J-Records
Urban Contemporary, 2013
Well, in the entertainment industry, when life almost gets you down, you turn the downer into a new movie or album. Side Effects of You is Fantasia’s way of telling the world that she’s alright and she’s now a stronger woman after the tumultuous time she’d been through in the last year or so.
Unsurprisingly, there are anthems about moving on from the lousy ex, no matter how hard doing so can be (Ain’t All Bad) or how she finally finds the strength to move on from a bad relationship (If I Was a Bird). There are also more conventional girl power anthems such as Without Me, where she brings in Missy Elliott and Kelly Rowland for maximum impact, and odes to love such as Change Your Mind (where she promises to cook for her man to a background track reminiscent of Whitney Houston’s I’m Your Baby Tonight).
But the most painful songs will have to be: Lose to Win, which is about how fear can trap one in a bad relationship and one must find the strength to walk away eventually; Haunted, which is about an abusive relationship; and the title track, which compares falling in love with developing an addiction.

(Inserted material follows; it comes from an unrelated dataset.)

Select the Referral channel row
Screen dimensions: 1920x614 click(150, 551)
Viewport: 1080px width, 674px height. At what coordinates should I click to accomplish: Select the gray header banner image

The truth is, most of these songs can be quite derivative in nature, reminding me of every generic R&B track that has ever hit the radio. It is Fantasia’s fiery vocals that give these songs life of their own. There are times when it seems like she’s breaking down during the song itself – Side Effects of You, especially – and this lends a haunting poignancy to those songs.
When she finally lets herself go and lose herself completely in the anthem of strength, To the Heavens, it’s so easy to believe that Fantasia, after the catharsis of the songs that come before this one, is finally ready to take on the world again:
Let the red cuts speak for us
So they know what we have done
We are fearless, we are crazy, we are brilliant, we are one
Let them judge us if they want
But we’ve got love on our side
It’s so easy to believe that she knows very intimately what she is singing about.